Time to debug this issue. I swear to god, if its DNS! Because its always DNS. So I start digging into the configuration files to figure out what's going wrong.
But then something catches my eye: tls.key: Here is my thought process on this:
Huh....?!?!?!?!... Did... did i commit a secret? INTO MY PUBLIC REPO?!!!!!!
apiVersion: v1
kind: Secret
metadata:
name: cilium-ca
namespace: kube-system
type: Opaque
data:
tls.key: LS0tLS1CRUdJTi... # base64 encoded private key
tls.crt: LS0tLS1CRUdJTi... # base64 encoded certificate
ca.crt: LS0tLS1CRUdJTi... # base64 encoded CA cert
There it is. In all its glory. A secret. Base64 encoded, and remember, base64 is not secure!
Don't trust me? Check yourself:
YmFzZTY0IGlzIG5vdCBzZWN1cmUhISEhIQ==Decode the string above and know that this is not secure!

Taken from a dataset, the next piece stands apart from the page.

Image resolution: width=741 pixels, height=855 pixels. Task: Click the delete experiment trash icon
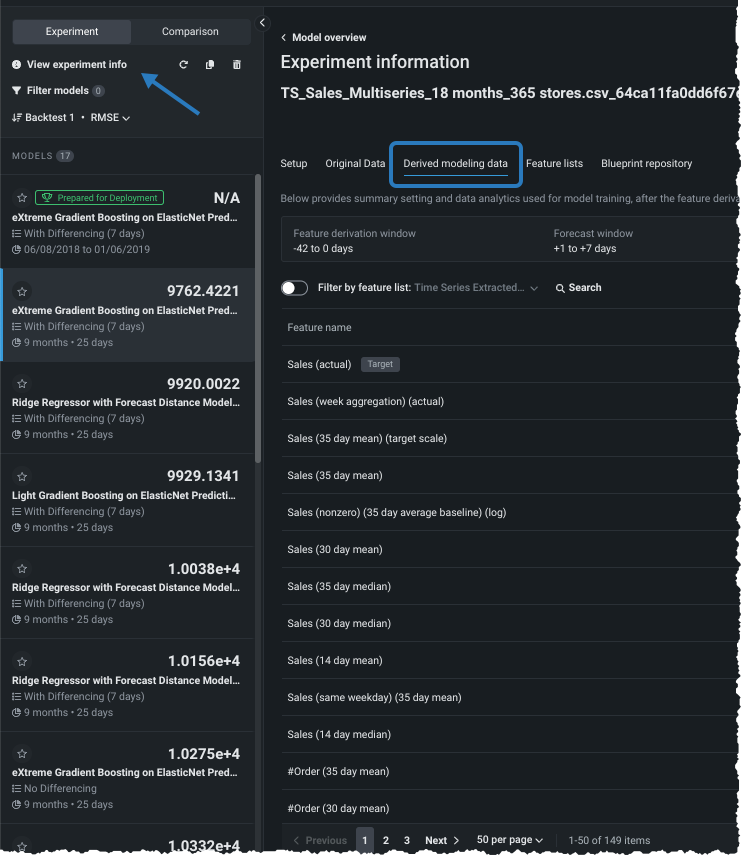pyautogui.click(x=237, y=65)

Back to Topic: A TLS private key was committed on September 10, 2025 and published to GitHub. two months. Yes, for two months, I'm presenting the secrets to the public.
Root Cause Analysis
So, how exactly did this happen? I used the following command to generate the cilium manifest:
helm template cilium cilium/cilium --version 1.18.0 \
--namespace kube-system \
--set ipam.mode=kubernetes \
--set kubeProxyReplacement=true \
--set securityContext.capabilities.ciliumAgent="{CHOWN,KILL,NET_ADMIN,NET_RAW,IPC_LOCK,SYS_ADMIN,SYS_RESOURCE,DAC_OVERRIDE,FOWNER,SETGID,SETUID}" \
--set cgroup.autoMount.enabled=false \
--set cgroup.hostRoot=/sys/fs/cgroup > cilium.yaml
Then apply it with kubectl, watch it up and running. Commit, push, task done. Simple, right? What could go wrong?
My mistake: I never actually look at what helm template is generating. I just trust it blindly. The Cilium Helm chart, being a comprehensive CNI solution, includes TLS certificate generation for secure communication between components. When you run helm template, it generates everything—including those certificates and private keys.
This is a classic case of automation without verification. I automated the template generation but forgot to automate the security review. I was so focused on getting the cluster up and running that I skipped the most basic security practice: actually checking what I'm about to push.
Immediate Response and Remediation
Here is my battle plan:
- Root Cause Analysis: Identify the flawed static YAML approach (done)
- Access Review: Verify no unauthorised access to the homelab network (done)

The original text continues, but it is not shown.